Lucid stock just had its best day in about a year—and it’s not clear exactly why.
It really was a spectacular move. Lucid stock finished the day up 27% on Monday, while the
S&P 500
and
Nasdaq Composite
rose 0.8% and 1.1%, respectively. It was the best day for the shares since Jan. 27, 2023, when they rose 43%, according to Dow Jones Market data.
The question is why. There doesn’t seem to any new information about the company. It isn’t scheduled to report earnings until Feb. 21, and the most recent SEC filing, from Jan. 26, concerns a $1 million bonus paid to Eric Bach, Lucid’s chief engineer, after the Lucid Gravity was revealed at the Los Angeles Auto Show on Nov. 16. Lucid didn’t immediately respond to a request for comment about the move in the stock.
A short squeeze is always one explanation for seemingly incredible stock moves. Short selling involves borrowing stock investors don’t own and selling it, betting that prices will decline allowing an investor to buy it back for a lower price later. When too many short sellers have the same idea, there is the risk of a squeeze—when they all try to buy back the borrowed stock at once.
About 30% of the Lucid shares available for trading have been borrowed and sold short. That’s incredibly high. The average short interest for a stock in the S&P 500 is roughly 1.5%.
Still, what caused the short squeeze? Grasping at straws, one aggregator site pointed to an article from the investing website Motley Fool that asks, “Could Investing $15,000 in Lucid Stock Make You a Millionaire?” The article, though, isn’t as bullish as the headline. Making $1 million in Lucid stock would require a jump of some 67 times from recent levels, giving Lucid a market capitalization, assuming no new shares issued, of roughly $400 billion.
Tesla
in recent trading had a market cap of about $600 billion.
The rest of the article details a history of missed production and sales estimates and the likelihood of stock dilution. Lucid produced 8,428 vehicles in 2023, after reducing guidance a few times during the year; at the start of 2023, Wall Street had expected to produce 20,000 to 23,000 units that year. For 2024, Wall Street projects sales of about 10,000 units. Back in 2021, when Lucid was raising money and going public through a merger with a special-purpose acquisition company, the company said it expected to sell about 90,000 units in 2024. Even the Fool concluded that “Even over a long period of time” the $15,000 to $1 million trade is very unlikely.
Investors tempted to play Lucid stock should remember that Monday’s gains are trading gains and not investing profits.
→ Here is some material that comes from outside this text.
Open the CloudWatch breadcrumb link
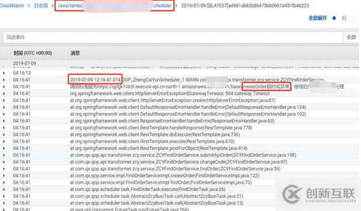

Also, investors buying Lucid shares after Monday’s big rise are likely buying those shares from people thrilled to be exiting their positions at these higher prices.
Barron’s wrote negatively about Lucid stock in November 2022. Barron’s tracks picks and pans for a year after the articles appear. The negative article appeared Lucid shares were trading north of $11 apiece. They closed a year later at about $4.40 a share, off some 60%.
Barron’s didn’t renew the negative call or choose to recommend shares since then. For now, all we advise is caution. Investors looking for quick gains in low-pried, beaten-down stocks should remember the poker principle.
If you can’t identify the sucker at the table the sucker might be you.